> _INSTRUCTIONS_
1. List the four codebase navigation strategies that the article on navigating a codebase describes.
2. Please write out the passage from the codebase navigation article word for word, starting at "The infrastructure requirement" and ending at "a common string.".

> _SOURCE DOCUMENT_
BEGIN
Four Ways to Navigate a Codebase

Before editing anything, an agent needs to know what to edit. Reading the entire codebase upfront is too expensive in tokens and time. Reading nothing leads to edits built on false assumptions. The four navigation strategies used in production each make a different tradeoff.

Iterative grep-and-glob is Claude Code’s default. The agent starts from a known anchor, a failing test, an error message, a file mentioned in the task, and traces outward through imports and references. Each step is a tool call; each result narrows or expands the search area. This reliably locates relevant code and requires no upfront infrastructure.

Tracing through five layers of imports in a moderately large codebase takes fifteen to twenty tool calls before the model has enough context to edit confidently. For tasks requiring a broad surface area, this latency compounds across the session.

Repository maps are Aider’s approach. At session start, Aider parses the entire codebase using tree-sitter to extract function signatures, class definitions, and method names from every source file. No code execution, just syntax tree analysis. The resulting map runs 1,000 to 8,000 tokens and gets included in every prompt, giving the model a structural overview before any search.

Aider trims this map dynamically as conversation history grows and the context budget shrinks, prioritizing files touched recently in the session. This is an explicit design tradeoff: as you work deeper into a task, you see less of the broader codebase. The assumption is that later edits are more likely to be local to what you have already been working on.

Embedding-based retrieval is the approach Cursor and GitHub Copilot use. Source files are chunked, embedded with a text-embedding model, and stored in a vector index. At query time, the agent retrieves the top-K semantically similar chunks. This finds conceptually related code even when naming conventions differ from the query, and it scales to codebases too large to represent in any prompt.

The infrastructure requirement is the barrier. Local tools like Aider run entirely on your machine. Embedding search requires maintaining a synchronized vector index and an embedding model. Retrieval also introduces false positives: code that shares domain terminology with the query appears in results regardless of whether it is actually relevant to the task.

LSP queries give exact go-to-definition and find-all-references results for typed languages, without the false positives that plague text search on common identifiers. Claude Code exposes this as an LSP tool. For TypeScript or Go codebases, it is substantially more precise than grep: you get exact definition sites, not every file containing a common string.

The practical limitation is language server availability. Tree-sitter has parsers for most languages and works anywhere. LSP requires a working language server configured for the project. Well-configured projects benefit significantly; others fall back to grep.

Why These Choices Compound

A typical agent task involves several file reads, multiple edit attempts before a successful one, a few shell commands, and a verification pass. In SWE-bench evaluations, top systems average 20 to 30 tool calls per resolved issue.

Each implementation decision compounds across those calls. An agent using string replacement gets precise error messages on every failed edit. One using fuzzy matching might silently apply an edit to the wrong location and produce broken code without an obvious failure signal. An agent with a repository map has structural codebase context from the first prompt. One using iterative grep builds that context over 15 tool calls.

Princeton’s SWE-agent project formalized this as the Agent-Computer Interface, by analogy with Human-Computer Interface: tool design shapes model behavior. Deliberately designed tools with line numbers, surrounding context, and explicit error messages improved resolve rates by several percentage points over naive bash access. On SWE-bench Verified, where top systems score 50 to 60 percent, that margin is not small.

The same underlying model with different tool implementations lands at different points on that benchmark. The model is a fixed component. The implementation of the tools around it is where the engineering happens, and it is where the meaningful differences between coding agents come from.
END
> _DATASET_
BEGIN
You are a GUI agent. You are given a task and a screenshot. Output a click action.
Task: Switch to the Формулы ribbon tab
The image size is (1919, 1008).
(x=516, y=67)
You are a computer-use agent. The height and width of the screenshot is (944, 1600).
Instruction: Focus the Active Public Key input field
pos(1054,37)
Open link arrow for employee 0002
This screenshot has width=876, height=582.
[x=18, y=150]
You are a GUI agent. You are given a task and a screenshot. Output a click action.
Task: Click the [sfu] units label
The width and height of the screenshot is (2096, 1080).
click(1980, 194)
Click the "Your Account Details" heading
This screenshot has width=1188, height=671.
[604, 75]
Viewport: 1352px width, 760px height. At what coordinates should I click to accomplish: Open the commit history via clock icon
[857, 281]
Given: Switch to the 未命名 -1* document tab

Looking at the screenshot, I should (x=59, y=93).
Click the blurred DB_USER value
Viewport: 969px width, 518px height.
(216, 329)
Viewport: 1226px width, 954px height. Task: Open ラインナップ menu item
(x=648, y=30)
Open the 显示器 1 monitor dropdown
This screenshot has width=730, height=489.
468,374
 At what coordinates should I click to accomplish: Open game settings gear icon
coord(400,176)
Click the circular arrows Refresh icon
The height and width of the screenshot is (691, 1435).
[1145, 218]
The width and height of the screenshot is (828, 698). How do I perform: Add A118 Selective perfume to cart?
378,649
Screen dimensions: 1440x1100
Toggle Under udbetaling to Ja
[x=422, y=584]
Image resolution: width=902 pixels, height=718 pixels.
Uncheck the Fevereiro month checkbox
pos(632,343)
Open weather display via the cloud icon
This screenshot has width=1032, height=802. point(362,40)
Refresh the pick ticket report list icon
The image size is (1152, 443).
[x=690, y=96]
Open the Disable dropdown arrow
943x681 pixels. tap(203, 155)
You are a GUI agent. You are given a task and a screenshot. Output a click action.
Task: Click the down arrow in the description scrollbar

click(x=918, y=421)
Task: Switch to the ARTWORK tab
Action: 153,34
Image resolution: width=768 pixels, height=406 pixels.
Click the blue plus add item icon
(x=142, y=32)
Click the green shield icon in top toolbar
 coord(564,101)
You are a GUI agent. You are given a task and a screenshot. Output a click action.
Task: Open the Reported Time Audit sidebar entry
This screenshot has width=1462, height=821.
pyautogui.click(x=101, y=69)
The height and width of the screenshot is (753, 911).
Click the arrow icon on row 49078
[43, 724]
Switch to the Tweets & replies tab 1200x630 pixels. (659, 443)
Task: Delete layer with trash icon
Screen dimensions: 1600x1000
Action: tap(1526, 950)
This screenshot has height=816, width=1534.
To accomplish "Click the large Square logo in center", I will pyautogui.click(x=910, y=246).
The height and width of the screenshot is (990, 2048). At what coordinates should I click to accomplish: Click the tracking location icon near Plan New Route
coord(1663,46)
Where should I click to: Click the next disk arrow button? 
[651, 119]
END
> _EXERCISE RESULTS_
1.
Iterative grep-and-glob
Repository maps
Embedding-based retrieval
LSP queries

2.
The infrastructure requirement is the barrier. Local tools like Aider run entirely on your machine. Embedding search requires maintaining a synchronized vector index and an embedding model. Retrieval also introduces false positives: code that shares domain terminology with the query appears in results regardless of whether it is actually relevant to the task.

LSP queries give exact go-to-definition and find-all-references results for typed languages, without the false positives that plague text search on common identifiers. Claude Code exposes this as an LSP tool. For TypeScript or Go codebases, it is substantially more precise than grep: you get exact definition sites, not every file containing a common string.